Let's plot on the brain the lower bound of the 99% confidence interval:

In [None]:
confidence_interval_lower_bound = np.percentile(difference_bootstrap, 0.5, axis = 0)


In [None]:
vol = cortex.Volume(confidence_interval_lower_bound, sub, xfm, mask = cortical_voxels, 
                    vmin = -np.abs(confidence_interval_lower_bound).max(),
                    vmax = np.abs(confidence_interval_lower_bound).max())
__  = cortex.quickflat.make_figure(vol)
plt.suptitle('faces - bodies', fontsize = 30)

In [None]:
plt.hist(confidence_interval_lower_bound)

In [None]:
vol = cortex.Volume((confidence_interval_lower_bound>0)*1.0, sub, xfm, mask = cortical_voxels, vmin = -1,
                   vmax = 1)
__  = cortex.quickflat.make_figure(vol)
plt.suptitle('faces - bodies', fontsize = 30)

What do you notice?
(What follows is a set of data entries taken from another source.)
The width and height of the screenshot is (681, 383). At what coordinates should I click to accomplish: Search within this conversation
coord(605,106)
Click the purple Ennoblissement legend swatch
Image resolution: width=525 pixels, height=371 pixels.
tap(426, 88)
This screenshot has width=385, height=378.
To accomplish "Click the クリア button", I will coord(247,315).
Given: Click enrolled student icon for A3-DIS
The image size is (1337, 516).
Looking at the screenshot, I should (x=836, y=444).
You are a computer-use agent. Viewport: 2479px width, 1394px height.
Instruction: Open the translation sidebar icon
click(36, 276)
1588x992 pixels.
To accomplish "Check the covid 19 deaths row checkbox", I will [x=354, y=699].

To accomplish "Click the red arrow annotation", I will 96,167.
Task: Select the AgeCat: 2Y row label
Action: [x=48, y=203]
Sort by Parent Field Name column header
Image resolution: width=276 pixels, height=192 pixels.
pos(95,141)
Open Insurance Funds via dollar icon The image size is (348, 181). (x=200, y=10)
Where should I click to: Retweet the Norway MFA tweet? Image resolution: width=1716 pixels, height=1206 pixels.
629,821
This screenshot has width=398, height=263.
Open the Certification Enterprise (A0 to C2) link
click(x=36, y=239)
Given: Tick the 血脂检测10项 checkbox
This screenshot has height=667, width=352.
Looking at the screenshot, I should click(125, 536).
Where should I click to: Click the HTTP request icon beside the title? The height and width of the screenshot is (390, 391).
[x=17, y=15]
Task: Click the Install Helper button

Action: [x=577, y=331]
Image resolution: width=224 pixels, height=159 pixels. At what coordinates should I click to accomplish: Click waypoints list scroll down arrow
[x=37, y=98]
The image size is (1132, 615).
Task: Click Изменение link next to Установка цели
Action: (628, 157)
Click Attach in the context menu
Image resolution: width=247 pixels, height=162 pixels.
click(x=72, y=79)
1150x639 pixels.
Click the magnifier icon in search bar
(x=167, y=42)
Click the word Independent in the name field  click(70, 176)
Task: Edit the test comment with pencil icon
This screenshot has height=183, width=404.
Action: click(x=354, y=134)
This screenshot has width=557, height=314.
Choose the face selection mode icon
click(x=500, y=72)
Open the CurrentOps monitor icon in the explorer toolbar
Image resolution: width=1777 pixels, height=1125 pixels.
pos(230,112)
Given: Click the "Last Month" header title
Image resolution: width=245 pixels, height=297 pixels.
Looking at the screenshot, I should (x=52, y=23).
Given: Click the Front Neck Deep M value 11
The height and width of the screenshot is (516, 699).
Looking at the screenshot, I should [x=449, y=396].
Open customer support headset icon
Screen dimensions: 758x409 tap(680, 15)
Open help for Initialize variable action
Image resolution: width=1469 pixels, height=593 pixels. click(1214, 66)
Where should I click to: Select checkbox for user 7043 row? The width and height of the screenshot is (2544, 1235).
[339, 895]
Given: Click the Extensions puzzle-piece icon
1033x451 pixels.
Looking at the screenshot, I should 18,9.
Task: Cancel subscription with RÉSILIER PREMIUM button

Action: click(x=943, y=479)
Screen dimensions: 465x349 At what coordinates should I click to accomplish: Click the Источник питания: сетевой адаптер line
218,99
Why are there so many voxels all around the brain? What did we do here?

In [1]:
from IPython.display import Image
from IPython.core.display import HTML 
Image(url= "https://imgs.xkcd.com/comics/significant.png")

The comic above illustrates the importance of multiple comparison correction. This problem is very important in fMRI. We will discuss it in the next lecture.

Meanwhile, you can check out the blog post: https://blogs.scientificamerican.com/scicurious-brain/ignobel-prize-in-neuroscience-the-dead-salmon-study/

This is about the following paper: Bennett et al. "Neural Correlates of Interspecies Perspective Taking in the Post-Mortem Atlantic Salmon: An Argument For Proper Multiple Comparisons Correction" Journal of Serendipitous and Unexpected Results, 2010.

Bennett et al. were able to show that a group of voxels in a dead salmon were implicated in processing social cues from images. This study was designed to show the perils of failing to correct for multiple comparisons.


#### Thiking about next week:

We will explore these ideas more next week. 

We will also think about how we can use different designs:
- what are problems about block designs?
- what other ways do we want to study the brain?